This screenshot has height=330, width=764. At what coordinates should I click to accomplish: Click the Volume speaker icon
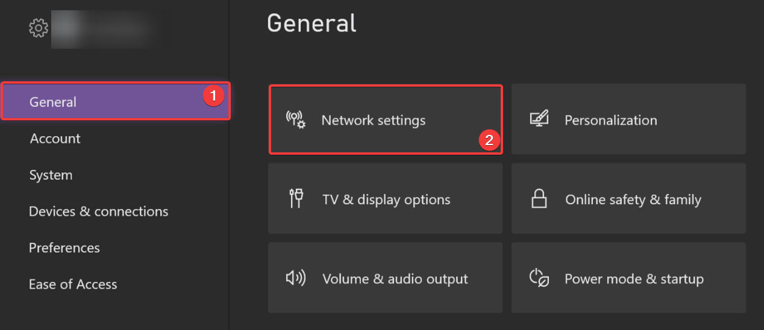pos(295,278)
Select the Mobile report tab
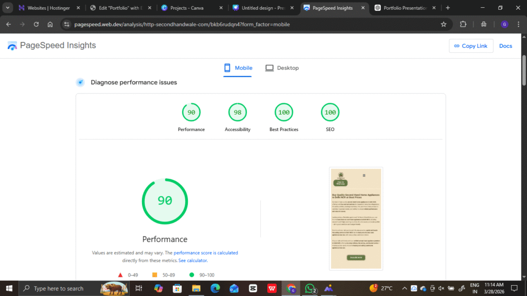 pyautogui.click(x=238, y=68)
--
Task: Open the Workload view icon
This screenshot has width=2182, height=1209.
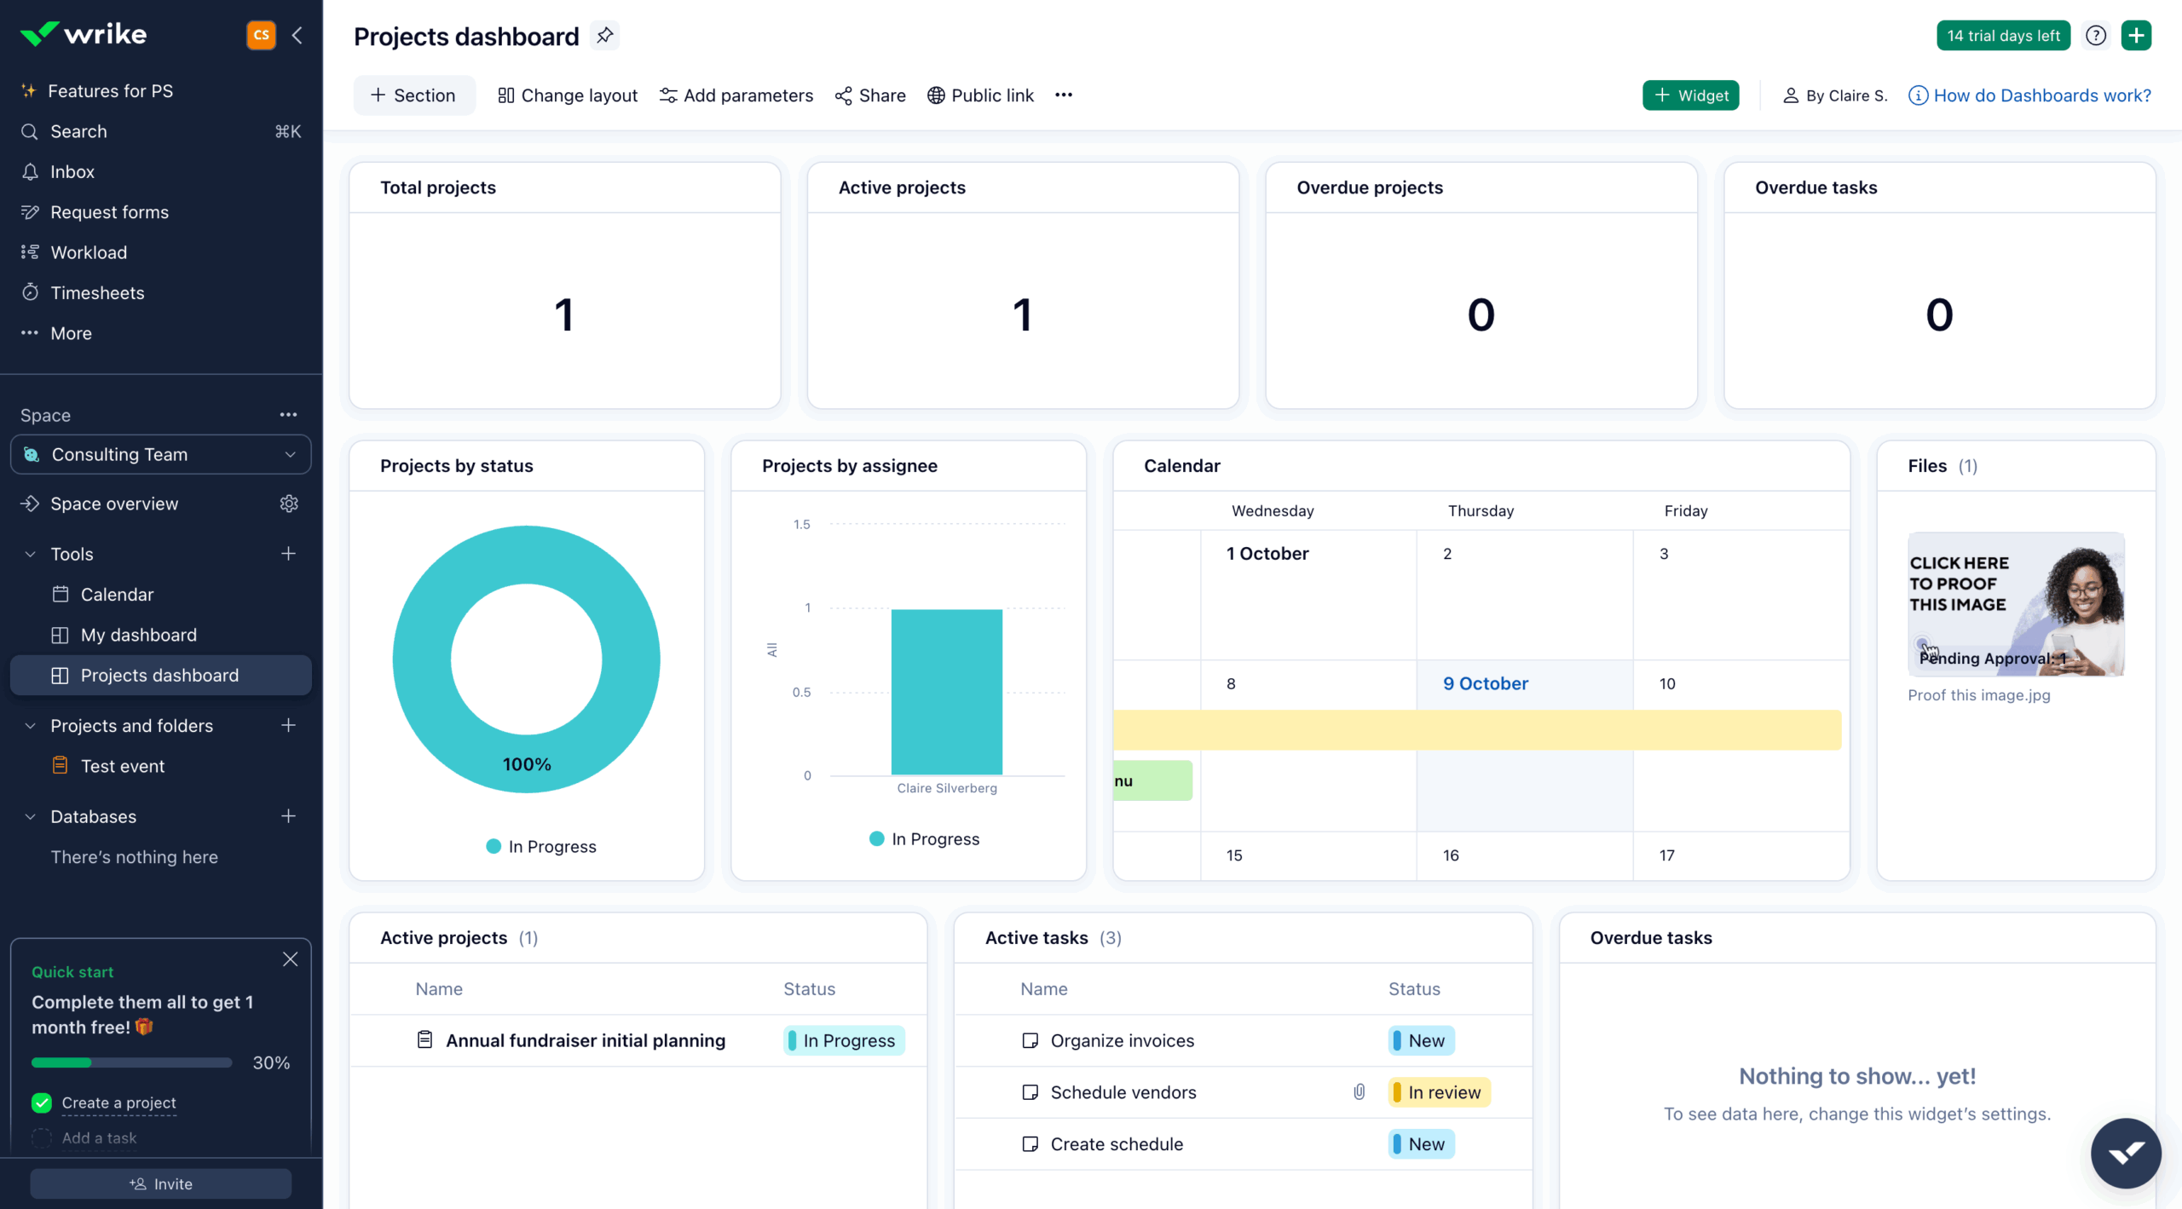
...
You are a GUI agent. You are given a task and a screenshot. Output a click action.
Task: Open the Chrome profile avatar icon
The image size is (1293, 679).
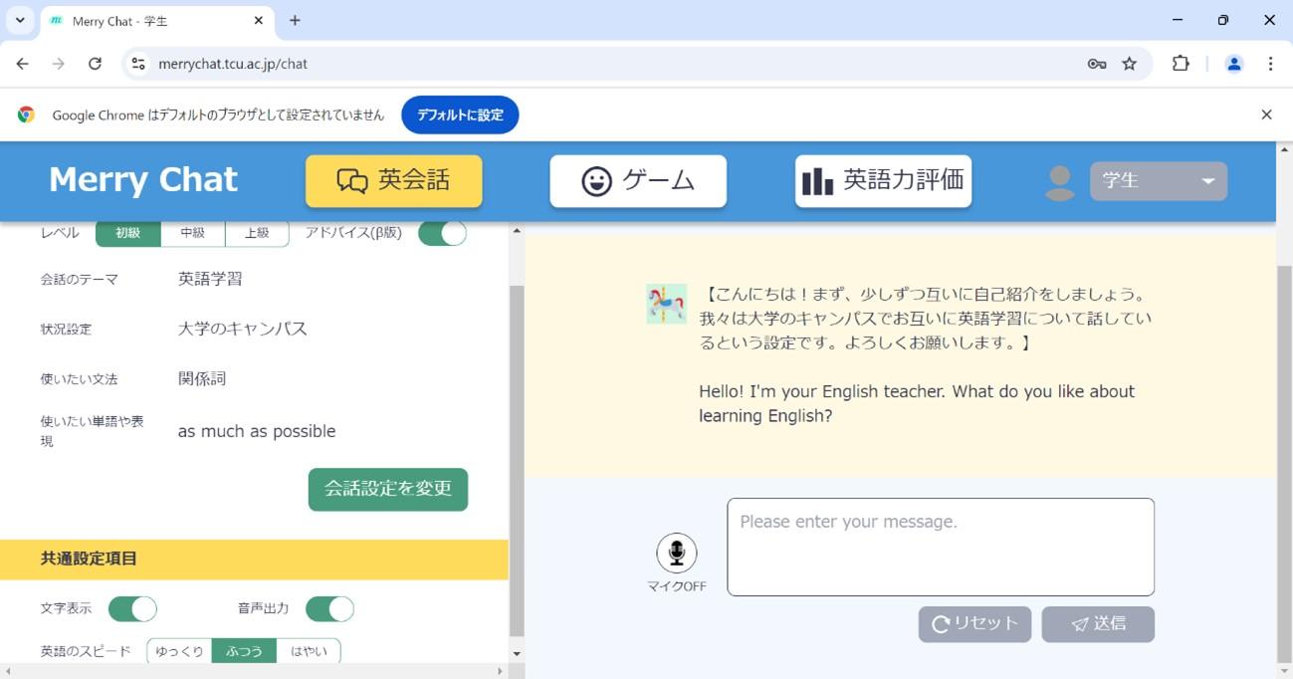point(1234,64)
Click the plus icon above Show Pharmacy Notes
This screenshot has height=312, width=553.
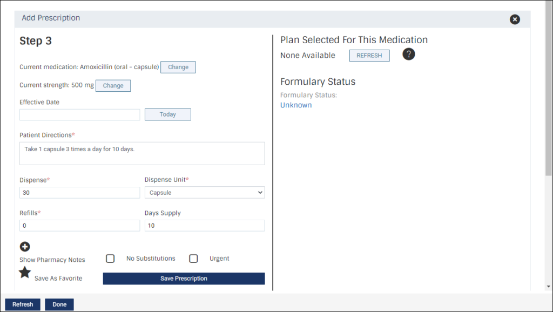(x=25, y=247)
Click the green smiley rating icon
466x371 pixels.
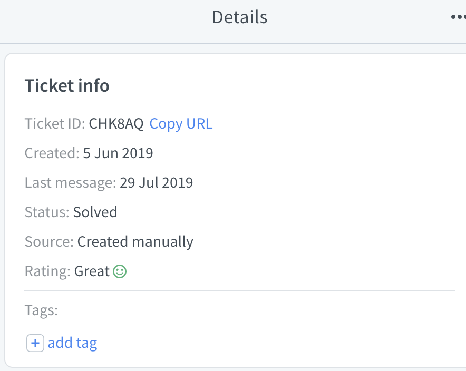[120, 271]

→ EXERCISE INSTRUCTIONS:
Copy the listing from the line containing "This screenshot has height=330, width=764." through the line containing "pyautogui.click(x=238, y=68)", leaving out the pictures.

→ CORRECT RESULT:
This screenshot has height=330, width=764. At what coordinates should I click to accomplish: Click the Volume speaker icon
pos(295,278)
Select the Mobile report tab
 pyautogui.click(x=238, y=68)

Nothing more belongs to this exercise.